Aussitôt, l'idée que le père de ses enfants puisse mourir sur un lit froid, faute de pouvoir manger, s'empara de son esprit, jusque-là lucide, et la fit reculer. Elle supplia alors le fils du colon d'avoir pitié d'elle. Il lui répondit par un sourire narquois de conquérant. Elle reprit le couffin, le donna à son fils et lui dit :Amène ta sœur et rentrez à la maison, je vais venir.
Leurs regards se croisèrent comme des éclairs une nuit d'orage. Celui de la femme était chargé de mépris, son regard à lui exprimait une appétence qui rappelait un rut d'animal. Elle se dirigea vers un fourré à l'orée de la forêt. Il la suivit haletant comme un chien de chasse. Le souffle rapide et saccadé, il laissait couler sur ses lèvres minces l'écume d'une salive dégoûtante. Avant d'arriver au bosquet, il se déculotta. Son ventre blanc libéra alors à l'air libre sa viscosité et ses bourrelets de graisse. Son corps, otage de l'instinct bestial, était traversé par des tremblements étranges.

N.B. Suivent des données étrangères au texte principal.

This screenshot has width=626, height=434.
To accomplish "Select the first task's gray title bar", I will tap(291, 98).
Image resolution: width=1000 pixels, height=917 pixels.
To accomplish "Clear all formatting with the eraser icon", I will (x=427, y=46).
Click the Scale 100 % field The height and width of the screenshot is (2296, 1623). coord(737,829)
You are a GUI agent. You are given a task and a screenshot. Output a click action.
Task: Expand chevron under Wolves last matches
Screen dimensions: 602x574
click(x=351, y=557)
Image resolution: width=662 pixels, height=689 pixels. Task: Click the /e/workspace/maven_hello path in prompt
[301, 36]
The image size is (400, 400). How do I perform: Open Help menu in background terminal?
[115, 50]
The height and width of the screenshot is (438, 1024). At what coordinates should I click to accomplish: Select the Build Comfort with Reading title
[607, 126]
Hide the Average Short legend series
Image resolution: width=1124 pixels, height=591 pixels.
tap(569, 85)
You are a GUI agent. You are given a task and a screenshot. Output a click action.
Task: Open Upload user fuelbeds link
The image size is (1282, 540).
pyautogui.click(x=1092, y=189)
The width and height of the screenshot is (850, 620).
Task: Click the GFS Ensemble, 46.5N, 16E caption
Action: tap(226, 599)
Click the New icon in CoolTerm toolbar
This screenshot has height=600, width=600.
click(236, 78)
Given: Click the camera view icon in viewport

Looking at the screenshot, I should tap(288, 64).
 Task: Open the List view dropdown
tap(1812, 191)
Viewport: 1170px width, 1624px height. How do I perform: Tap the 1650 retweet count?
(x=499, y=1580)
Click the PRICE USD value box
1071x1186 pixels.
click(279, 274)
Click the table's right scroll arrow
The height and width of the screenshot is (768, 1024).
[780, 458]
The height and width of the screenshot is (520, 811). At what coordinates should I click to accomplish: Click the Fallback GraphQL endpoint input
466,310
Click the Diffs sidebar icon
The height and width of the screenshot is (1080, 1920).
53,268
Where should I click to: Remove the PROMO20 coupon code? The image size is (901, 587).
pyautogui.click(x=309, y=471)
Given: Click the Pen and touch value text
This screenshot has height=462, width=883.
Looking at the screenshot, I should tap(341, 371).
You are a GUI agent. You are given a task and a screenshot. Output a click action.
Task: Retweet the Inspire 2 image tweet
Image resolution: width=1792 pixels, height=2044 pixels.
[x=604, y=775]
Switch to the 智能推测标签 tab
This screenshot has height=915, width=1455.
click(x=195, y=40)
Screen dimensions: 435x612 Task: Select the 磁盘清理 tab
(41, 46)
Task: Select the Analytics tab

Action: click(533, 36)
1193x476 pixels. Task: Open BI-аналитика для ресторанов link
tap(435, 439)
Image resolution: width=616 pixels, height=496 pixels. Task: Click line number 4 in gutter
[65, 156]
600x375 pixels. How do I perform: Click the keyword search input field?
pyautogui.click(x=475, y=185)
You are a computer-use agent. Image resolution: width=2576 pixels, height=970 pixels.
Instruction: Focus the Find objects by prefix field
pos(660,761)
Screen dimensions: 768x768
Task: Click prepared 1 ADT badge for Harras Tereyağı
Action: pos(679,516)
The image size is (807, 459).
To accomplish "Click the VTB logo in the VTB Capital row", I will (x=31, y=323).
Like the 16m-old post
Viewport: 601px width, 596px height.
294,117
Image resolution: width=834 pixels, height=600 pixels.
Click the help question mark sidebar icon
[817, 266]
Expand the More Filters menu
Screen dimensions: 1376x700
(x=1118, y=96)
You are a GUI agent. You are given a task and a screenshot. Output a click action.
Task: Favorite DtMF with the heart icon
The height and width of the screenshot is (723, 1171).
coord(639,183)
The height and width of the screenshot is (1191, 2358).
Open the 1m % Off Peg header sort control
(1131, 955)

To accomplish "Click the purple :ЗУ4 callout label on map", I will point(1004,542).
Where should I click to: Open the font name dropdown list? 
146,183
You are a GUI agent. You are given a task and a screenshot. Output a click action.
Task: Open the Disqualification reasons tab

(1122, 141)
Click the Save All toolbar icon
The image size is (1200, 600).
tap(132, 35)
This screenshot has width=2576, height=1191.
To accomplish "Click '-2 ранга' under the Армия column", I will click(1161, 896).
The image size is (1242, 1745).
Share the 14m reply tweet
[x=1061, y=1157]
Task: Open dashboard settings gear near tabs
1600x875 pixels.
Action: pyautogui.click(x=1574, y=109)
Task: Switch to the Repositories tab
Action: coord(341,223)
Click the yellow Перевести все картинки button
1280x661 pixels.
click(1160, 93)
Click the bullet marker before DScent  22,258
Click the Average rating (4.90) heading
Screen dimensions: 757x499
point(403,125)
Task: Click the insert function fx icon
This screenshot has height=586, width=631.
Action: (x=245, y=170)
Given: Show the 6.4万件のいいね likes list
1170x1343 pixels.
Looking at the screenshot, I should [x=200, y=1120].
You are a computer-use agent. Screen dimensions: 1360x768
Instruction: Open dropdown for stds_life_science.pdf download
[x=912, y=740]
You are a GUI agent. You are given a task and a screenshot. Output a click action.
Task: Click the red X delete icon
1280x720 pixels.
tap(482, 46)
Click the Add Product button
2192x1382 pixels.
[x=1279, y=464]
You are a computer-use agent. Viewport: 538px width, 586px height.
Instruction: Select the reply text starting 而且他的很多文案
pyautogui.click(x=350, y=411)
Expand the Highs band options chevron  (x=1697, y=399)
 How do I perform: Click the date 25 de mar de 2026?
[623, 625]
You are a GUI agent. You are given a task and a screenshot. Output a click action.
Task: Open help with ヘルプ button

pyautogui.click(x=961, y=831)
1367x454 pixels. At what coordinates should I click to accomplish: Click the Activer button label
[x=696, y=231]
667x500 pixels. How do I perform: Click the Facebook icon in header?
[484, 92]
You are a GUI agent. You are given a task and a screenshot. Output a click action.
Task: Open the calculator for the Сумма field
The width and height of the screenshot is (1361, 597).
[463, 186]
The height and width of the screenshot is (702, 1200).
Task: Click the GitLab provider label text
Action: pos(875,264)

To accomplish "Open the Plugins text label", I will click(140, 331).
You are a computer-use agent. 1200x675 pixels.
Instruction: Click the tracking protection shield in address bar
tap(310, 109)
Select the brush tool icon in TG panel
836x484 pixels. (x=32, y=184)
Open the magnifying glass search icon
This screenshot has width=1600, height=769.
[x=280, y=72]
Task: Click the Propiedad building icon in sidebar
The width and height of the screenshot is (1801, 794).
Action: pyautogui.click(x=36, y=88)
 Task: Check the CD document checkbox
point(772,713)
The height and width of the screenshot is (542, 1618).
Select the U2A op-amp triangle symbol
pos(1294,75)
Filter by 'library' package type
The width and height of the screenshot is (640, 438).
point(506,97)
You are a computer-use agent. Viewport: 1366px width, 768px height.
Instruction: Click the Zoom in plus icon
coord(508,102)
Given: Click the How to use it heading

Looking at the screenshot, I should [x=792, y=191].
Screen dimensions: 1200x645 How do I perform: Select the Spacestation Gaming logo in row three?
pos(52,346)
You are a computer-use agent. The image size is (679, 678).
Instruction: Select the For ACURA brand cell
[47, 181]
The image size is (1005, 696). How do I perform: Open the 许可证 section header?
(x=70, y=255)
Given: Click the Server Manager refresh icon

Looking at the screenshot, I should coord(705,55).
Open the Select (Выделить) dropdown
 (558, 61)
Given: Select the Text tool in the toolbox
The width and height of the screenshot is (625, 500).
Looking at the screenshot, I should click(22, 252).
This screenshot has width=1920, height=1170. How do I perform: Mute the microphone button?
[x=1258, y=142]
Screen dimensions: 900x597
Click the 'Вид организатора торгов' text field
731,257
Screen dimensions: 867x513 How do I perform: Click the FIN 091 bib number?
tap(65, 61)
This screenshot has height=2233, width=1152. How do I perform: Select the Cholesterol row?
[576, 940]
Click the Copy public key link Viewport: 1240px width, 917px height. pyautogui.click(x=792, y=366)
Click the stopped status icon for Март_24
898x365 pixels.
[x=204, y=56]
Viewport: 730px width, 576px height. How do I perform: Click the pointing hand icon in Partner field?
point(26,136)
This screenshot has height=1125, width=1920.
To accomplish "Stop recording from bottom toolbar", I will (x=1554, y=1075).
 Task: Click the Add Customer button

Le petit garçon prit sa sœur par le bras. Il voulait lui faire quitter les lieux. Elle s'arracha à lui et resta campée sur ses frêles jambes, le regard, lourd de sens, pointé sur l'orée de la forêt. Le moment d'agitation passé, la femme apparut de derrière le boqueteau, le visage transparent et les yeux vides. Marchant comme un automate, elle ne vit pas sa fille, et sa fille, l'œil grand ouvert, ne la vit pas non plus. L'image de son père s'imposa à elle. Le visage en sueur et les yeux fiévreux, il la regardait affectueusement et posait un baiser sur son front nu. Alors, la petite fille cracha par terre et s'enfuit…
Biographie
Abdelhamid Benzine est né le 27 avril 1926 à Beni Ourtilane. Il entame son parcours dans les rangs du PPA en 1940 pour rejoindre en 1948 le MTLD. Au déclenchement de la guerre de libération, il est commissaire politique au sein de l'ALN. Il devient membre du comité central du Parti communiste algérien à partir de 1962, et rédacteur en chef d'Alger républicain dont il sera le directeur en octobre 1989. Benzine est auteur de nombreux ouvrages, dont le Camp, un témoignage publié en 1962 sur les conditions de sa détention, Journal de marche, ainsi que des récits : la Montagne et la Plaine, en 1991 ainsi que Lambèze, en 1989. Il a également participé à l'ouvrage collectif la Grande Aventure d'Alger républicain, en 1987. Il décède à Alger, au printemps 2003, à l'âge de 77 ans.